Dendrotoxin sensitive potassium channels modulate GABA but not glutamate release in the rat entorhinal cortex in vitro

Abstract

We have previously shown that the anticonvulsant drug, phenytoin, increases the frequency and amplitude of spontaneous inhibitory postsynaptic currents at GABA synapses on principal neurones in the rat entorhinal cortex. This effect is similar to that seen at other GABA synapses following blockade of voltage-gated potassium channels (Kv1.1, 1.2 and 1.6) with α-dendrotoxin. In the present study we examined whether dendrotoxins can alter GABA release at synapses in the entorhinal cortex. We recorded spontaneous inhibitory postsynaptic currents using whole cell voltage clamp techniques in slices of rat entorhinal cortex in vitro. α-Dendrotoxin evoked an increase in frequency and amplitude of spontaneous inhibitory postsynaptic currents, an effect that was blocked by prior perfusion with tetrodotoxin. The effect of the toxin did not occlude the increase in spontaneous inhibitory postsynaptic currents seen with phenytoin.
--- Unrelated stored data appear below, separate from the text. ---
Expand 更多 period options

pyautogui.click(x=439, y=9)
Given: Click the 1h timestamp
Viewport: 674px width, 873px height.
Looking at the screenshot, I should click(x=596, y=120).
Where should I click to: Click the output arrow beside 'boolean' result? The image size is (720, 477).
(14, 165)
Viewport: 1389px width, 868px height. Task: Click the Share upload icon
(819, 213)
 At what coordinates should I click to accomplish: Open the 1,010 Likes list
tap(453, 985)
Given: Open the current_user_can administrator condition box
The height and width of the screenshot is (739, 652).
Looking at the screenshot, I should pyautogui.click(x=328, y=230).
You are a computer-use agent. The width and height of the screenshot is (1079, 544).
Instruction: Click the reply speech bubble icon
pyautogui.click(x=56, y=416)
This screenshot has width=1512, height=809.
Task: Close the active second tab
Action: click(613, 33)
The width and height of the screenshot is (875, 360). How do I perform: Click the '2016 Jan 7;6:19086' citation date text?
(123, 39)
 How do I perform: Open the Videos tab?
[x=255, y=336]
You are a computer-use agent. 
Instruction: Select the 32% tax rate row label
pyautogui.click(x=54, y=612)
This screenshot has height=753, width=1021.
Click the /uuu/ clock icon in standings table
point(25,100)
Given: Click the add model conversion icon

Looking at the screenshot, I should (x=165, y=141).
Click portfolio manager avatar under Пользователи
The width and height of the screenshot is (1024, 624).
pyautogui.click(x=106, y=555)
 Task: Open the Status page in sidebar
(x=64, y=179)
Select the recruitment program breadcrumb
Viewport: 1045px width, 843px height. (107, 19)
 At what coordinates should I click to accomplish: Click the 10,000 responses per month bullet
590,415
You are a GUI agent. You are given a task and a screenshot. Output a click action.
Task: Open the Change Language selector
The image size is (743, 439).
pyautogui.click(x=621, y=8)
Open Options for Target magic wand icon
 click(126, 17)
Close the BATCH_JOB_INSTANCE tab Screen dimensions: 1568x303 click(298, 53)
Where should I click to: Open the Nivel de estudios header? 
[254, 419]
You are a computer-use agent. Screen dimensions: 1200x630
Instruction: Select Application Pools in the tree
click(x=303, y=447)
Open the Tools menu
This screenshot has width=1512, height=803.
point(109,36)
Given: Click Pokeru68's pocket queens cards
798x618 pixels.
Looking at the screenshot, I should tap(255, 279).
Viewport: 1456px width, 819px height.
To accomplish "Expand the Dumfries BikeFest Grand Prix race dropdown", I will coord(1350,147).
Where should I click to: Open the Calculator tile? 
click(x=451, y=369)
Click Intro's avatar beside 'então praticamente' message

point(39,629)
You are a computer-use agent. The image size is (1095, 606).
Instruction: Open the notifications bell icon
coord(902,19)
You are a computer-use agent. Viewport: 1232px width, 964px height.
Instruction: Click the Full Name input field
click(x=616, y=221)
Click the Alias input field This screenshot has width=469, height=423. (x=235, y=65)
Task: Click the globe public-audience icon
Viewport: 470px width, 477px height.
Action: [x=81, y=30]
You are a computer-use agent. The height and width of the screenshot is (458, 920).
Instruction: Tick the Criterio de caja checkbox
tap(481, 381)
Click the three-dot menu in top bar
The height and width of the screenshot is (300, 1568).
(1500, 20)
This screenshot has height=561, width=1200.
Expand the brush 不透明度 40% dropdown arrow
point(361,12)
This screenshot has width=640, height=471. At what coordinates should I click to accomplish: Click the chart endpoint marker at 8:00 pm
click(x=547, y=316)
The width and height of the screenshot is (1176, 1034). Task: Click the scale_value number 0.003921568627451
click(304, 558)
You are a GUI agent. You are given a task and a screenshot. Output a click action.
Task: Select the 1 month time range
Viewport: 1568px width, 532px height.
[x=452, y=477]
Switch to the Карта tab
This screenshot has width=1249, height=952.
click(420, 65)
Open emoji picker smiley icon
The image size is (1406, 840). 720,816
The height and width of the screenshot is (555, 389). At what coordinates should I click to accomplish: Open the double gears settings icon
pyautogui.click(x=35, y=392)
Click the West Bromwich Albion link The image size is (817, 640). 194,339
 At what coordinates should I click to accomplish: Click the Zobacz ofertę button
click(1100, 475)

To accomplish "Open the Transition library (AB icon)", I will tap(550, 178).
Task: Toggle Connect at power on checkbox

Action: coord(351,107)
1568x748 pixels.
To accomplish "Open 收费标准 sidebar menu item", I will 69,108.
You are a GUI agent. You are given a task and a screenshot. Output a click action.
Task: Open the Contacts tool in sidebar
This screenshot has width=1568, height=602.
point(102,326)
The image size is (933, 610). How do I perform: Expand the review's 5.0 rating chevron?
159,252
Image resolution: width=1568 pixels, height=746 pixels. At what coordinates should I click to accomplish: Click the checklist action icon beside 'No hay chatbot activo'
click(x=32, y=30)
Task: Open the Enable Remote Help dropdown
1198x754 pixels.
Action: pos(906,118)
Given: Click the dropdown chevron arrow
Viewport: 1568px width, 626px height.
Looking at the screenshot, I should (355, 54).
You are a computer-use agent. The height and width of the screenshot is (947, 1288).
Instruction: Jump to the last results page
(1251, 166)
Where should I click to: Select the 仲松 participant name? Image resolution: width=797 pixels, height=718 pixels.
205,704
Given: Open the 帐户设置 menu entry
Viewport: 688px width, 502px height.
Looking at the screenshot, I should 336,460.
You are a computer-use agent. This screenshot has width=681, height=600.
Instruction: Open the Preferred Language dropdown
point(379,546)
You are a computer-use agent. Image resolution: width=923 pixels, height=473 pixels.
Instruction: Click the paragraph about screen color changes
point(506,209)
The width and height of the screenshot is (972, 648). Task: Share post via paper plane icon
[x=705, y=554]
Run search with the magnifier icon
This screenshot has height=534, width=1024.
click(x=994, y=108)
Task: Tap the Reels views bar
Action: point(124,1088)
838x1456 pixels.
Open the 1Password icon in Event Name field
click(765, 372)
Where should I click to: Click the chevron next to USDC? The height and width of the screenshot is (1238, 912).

Indeed, the effect of the two drugs together was, at least, additive on GABA release. Perfusion with the specific Kv1.1 blocker, dendrotoxin-K had no effect on GABA release. In addition, α-dendrotoxin had no effect on frequency or amplitude of spontaneous excitatory postsynaptic currents at glutamate synapses on entorhinal cortex neurones. We conclude that K-channels containing the Kv1.2 and/or 1.6 subunits modulate the release of GABA, but not glutamate in the entorhinal cortex. The modulation of GABA release by phenytoin is unlikely to be due to an effect on these channels.